A second passed. Two seconds.
“No danger here,” came his father’s voice from down the hallway. Thurie and the landlady hesitantly made their way towards the apartment. His pulse pounded in his ears. The hallway was just as dim as the stairwell, and he imagined the killer materializing from every shadow and leaping out at them.
They reached the apartment, and he blinked. The landlady sucked in a breath. “But… I don’t understand! H-he was definitely here. I just did a walkthrough last week.”
The room was empty, save for a few clumps of dust in the corners. The landlady shuffled into the room and turned around in the middle of the floor.
“He was living here, I tell you! He was here!” Her disbelieving cry echoed about the empty room.
“No need for alarm,” Dunna said, crossing to the apartment’s one, grubby window. “We believe you.” He raised an arm and waved. Thurie’s eyes widened as he looked out and saw the figure of the dance teacher waving back at them weakly from Tia Inkman’s dormitory room, which lay almost directly opposite.
“Our man has good eyesight,” the captain said. It was true—Thurie could make out that the person across the way was female, but the dormitory window still lay a good distance away.
“Or, more likely, a quality spyglass,” Dunna said. He rubbed his foot on the floor in front of the window. “Look at these scratches. He had a chair here—sat here often, watching them.” Thurie eyed the scratches as his father and the captain quizzed the landlady about her disappeared tenant.
“His name was Conmer Blask. Never late on the rent and wasn’t the complaining type, so I didn’t hardly ever speak with him.”
“What were his habits? Did you ever see him with any friends? Women?”
“Not that I recall. He was a quiet fellow, kept to himself.”
Thurie slowly spun around in place. If the killer had been the more useful, creative sort, he might have marked up the walls—bad poetry or a manifesto or some drawings. But there was nothing, absolutely nothing.
“Did he work?”
“I don’t know anything about what he did. Like I said, he paid the rent on time so I didn’t worry about how he conducted his life.”
The captain huffed. “And we’re back to dead ends,” he said to Dunna, then handed the key back to the landlady. “We thank you for your time. Change the locks on the door, and tell a member of the city guard if you see him around.”
But the stamp of Thurie’s foot on the floor made them all jerk around.
“What is it, son?” the captain said.
Thurie lifted his foot and stomped down again.

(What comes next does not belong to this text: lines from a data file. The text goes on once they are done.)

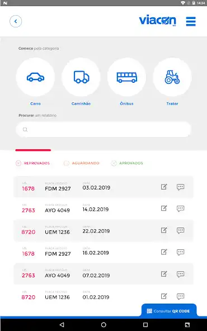
Task: Filter by Aguardando status
Action: coord(81,163)
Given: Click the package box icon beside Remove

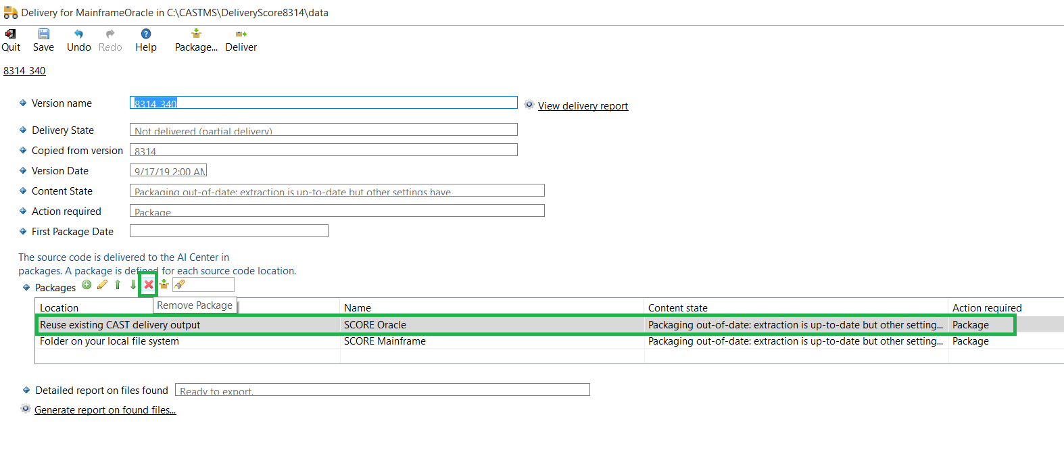Looking at the screenshot, I should tap(164, 285).
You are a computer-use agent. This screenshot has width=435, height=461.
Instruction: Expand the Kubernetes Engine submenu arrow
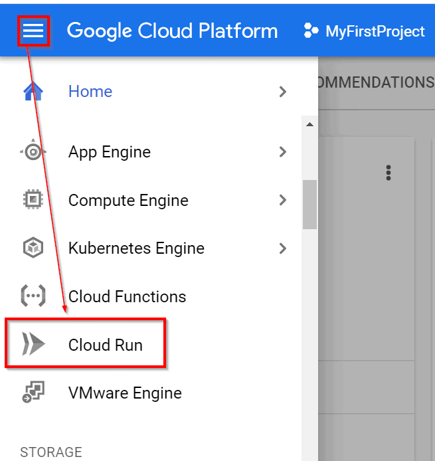tap(283, 248)
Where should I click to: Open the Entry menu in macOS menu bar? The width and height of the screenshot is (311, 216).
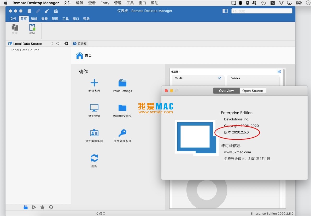[x=105, y=3]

The sound rang hollow, and as he lifted his foot he revealed more scratches underneath, at the edge of one of the floorboards.
Dunna and the captain hurried towards him. They knelt on the floor around the scratches for a moment, before the captain drew his sword once more. Using the tip of the sword, he leveraged the floorboard up and cast it aside.

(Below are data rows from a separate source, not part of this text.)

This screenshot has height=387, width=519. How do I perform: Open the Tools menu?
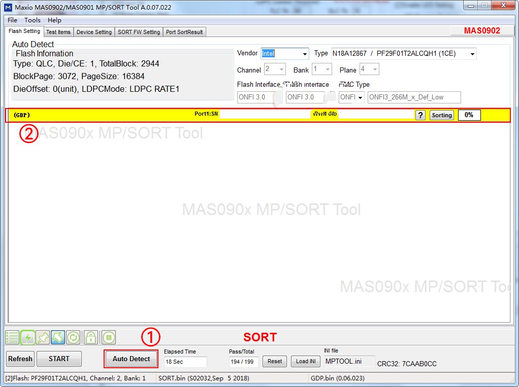[32, 20]
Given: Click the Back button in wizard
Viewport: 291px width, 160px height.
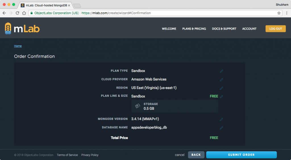Looking at the screenshot, I should coord(196,155).
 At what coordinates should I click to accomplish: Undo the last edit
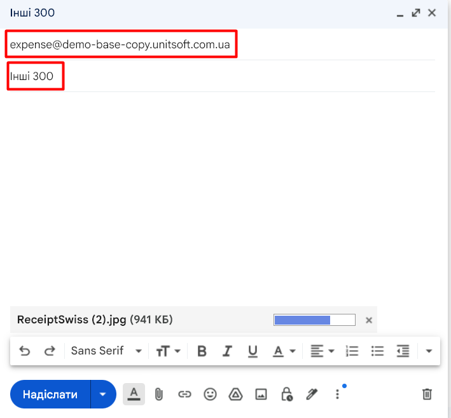tap(25, 351)
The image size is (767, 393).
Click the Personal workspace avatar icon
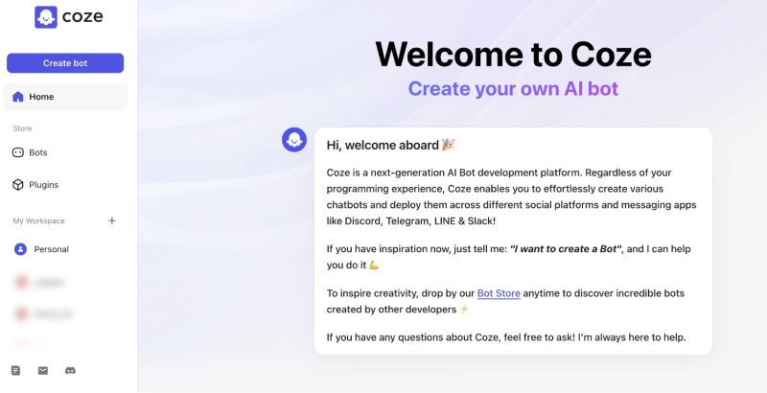(20, 249)
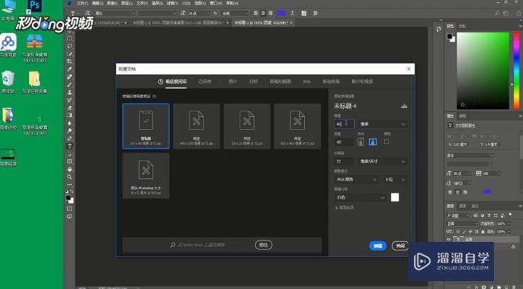523x289 pixels.
Task: Switch to the Web tab in dialog
Action: pos(307,82)
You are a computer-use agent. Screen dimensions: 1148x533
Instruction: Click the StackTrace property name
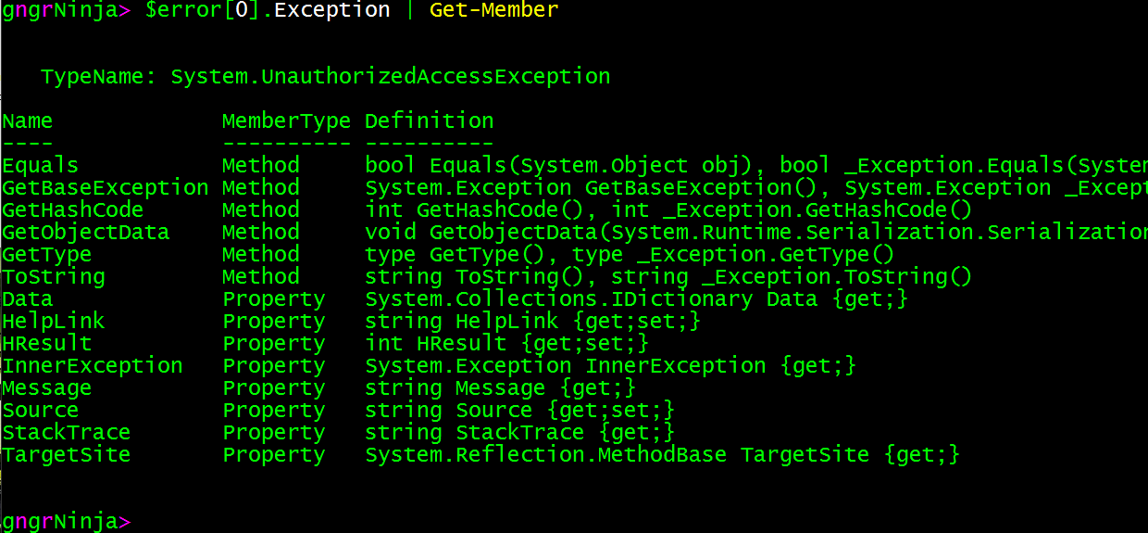[66, 433]
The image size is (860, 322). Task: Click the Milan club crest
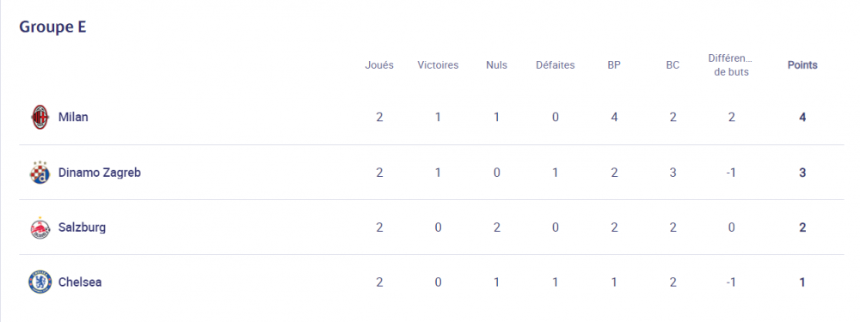(x=40, y=117)
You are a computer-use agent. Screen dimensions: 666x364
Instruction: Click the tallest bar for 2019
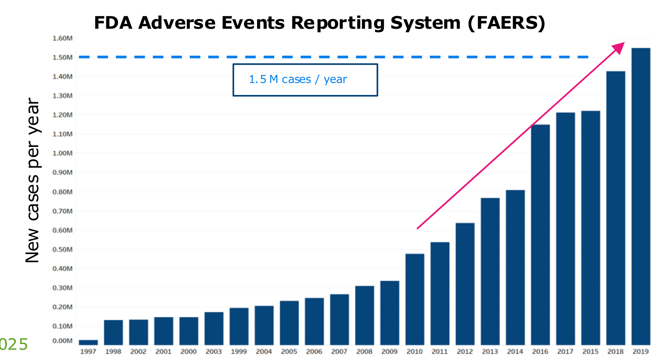coord(641,197)
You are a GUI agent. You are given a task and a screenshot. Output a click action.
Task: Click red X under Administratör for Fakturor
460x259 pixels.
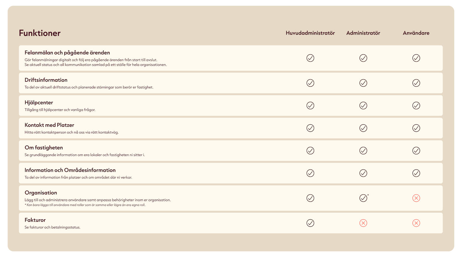pyautogui.click(x=363, y=223)
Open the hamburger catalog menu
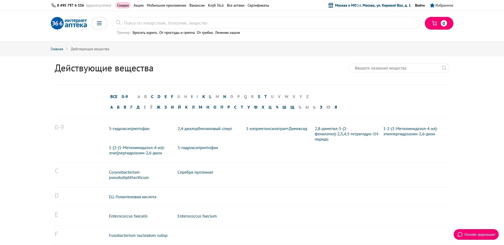Image resolution: width=504 pixels, height=245 pixels. (x=99, y=23)
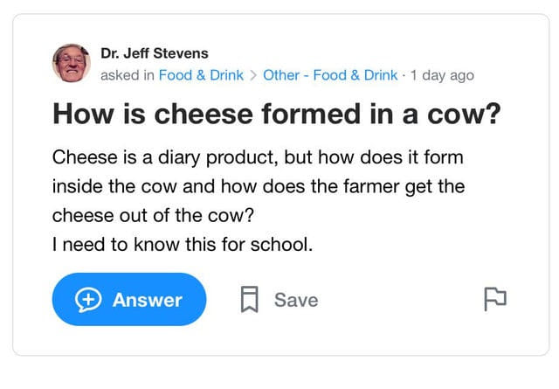Click the Save text label

click(296, 300)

A hole, in which lay a tidy stack of five small envelopes.
The landlady gasped. “Oh, this is most certainly against policy! If Blask were here he’d be paying for this repair!” Thurie realized dimly that his father and the captain had neglected to tell the landlady that her missing tenant was not simply a wanted man, but a killer of five women.
The captain warily reached for the envelope on top and drew it out of the hole. He flicked the flap open with the tip of his finger, as if he didn’t even want to touch the paper, then squeezed both sides of the envelope so that it opened to reveal its contents.
A clipping of brown hair lay within, secured with a silky red ribbon.
Thurie lurched back from the hole, pulse racing, and the captain uttered a long streak of profanity before closing the flap once more and fishing out the remaining four envelopes.
Five envelopes, five murdered women.
Dunna and the captain exchanged another one of their meaningful glances, clearly not wanting to have a discussion with the landlady fretting beside them. Yet Thurie reckoned he knew precisely what they were thinking. What would possess the killer to take all his worldly possessions with him, but leave treasured mementos of his conquests behind?